But such dire forecasts have been common for years, and at least one local analyst says the often controversial Turner is mistaken.
Still, Turner, a former minister of national revenue and Ontario Conservative MP, said there are obvious reasons he’s forecasting a sharp downturn.
“The average household in Vancouver isn't making enough money to afford the average home,” Turner said. “At the same time, we've had a lot of speculation in the market ... and we've had changes to mortgage lending rules.”
A steady decline in the number of sales and prices over the last 90 days, Turner believes, is just the beginning.
“We'll have something around a 30-to-40 per-cent decline in prices.”

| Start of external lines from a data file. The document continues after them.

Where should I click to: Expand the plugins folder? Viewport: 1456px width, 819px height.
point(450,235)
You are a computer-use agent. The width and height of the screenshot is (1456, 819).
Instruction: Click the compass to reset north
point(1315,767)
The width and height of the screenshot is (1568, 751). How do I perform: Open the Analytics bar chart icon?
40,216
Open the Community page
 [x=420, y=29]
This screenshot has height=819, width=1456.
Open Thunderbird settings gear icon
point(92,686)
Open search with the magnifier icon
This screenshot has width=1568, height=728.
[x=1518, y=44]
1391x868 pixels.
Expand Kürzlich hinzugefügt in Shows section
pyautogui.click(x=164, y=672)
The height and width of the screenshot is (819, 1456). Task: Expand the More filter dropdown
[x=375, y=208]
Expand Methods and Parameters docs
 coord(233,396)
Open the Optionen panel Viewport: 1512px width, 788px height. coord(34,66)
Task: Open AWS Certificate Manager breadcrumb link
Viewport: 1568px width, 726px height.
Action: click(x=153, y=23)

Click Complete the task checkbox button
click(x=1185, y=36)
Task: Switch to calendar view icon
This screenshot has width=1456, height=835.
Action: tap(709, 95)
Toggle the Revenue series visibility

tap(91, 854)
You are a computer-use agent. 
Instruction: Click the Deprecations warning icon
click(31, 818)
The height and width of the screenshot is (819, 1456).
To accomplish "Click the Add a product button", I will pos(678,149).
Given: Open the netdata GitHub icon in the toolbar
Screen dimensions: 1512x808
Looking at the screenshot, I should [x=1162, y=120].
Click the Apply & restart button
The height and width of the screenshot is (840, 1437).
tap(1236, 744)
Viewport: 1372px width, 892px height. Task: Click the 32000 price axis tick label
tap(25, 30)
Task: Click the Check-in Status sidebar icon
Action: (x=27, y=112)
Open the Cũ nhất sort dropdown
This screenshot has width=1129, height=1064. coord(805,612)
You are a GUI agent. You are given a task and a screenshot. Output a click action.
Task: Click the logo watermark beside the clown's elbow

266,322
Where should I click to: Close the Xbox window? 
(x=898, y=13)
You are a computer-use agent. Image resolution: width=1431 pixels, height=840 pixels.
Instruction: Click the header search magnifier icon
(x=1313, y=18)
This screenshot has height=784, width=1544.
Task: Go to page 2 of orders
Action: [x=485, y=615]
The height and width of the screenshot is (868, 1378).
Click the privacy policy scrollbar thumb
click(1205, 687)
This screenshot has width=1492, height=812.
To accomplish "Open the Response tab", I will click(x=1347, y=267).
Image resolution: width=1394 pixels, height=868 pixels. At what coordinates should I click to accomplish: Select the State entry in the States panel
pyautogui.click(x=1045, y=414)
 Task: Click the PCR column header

Despite his dire outlook, the market has been robust for most of the last decade and condo marketer Cameron McNeill believes Turner will be proved wrong.
“The fundamentals that are driving the market below the surface are just too strong for any sort of bubble circumstance to happen,” says McNeill.
Detached house prices, particularly on Vancouver’s West Side, are well over $1 million, but McNeil says most people aren't that stretched to buy a condo or a townhome, so Turner’s affordability argument doesn't stand up.
“The fact of the matter is, in Vancouver today, you can buy a condominium and you can rent it out and you will have 40 people in line trying to rent that condominium,” McNeill says. “If you have that much desire for people to live in a condominium, I think the market's got no problem sustaining itself.”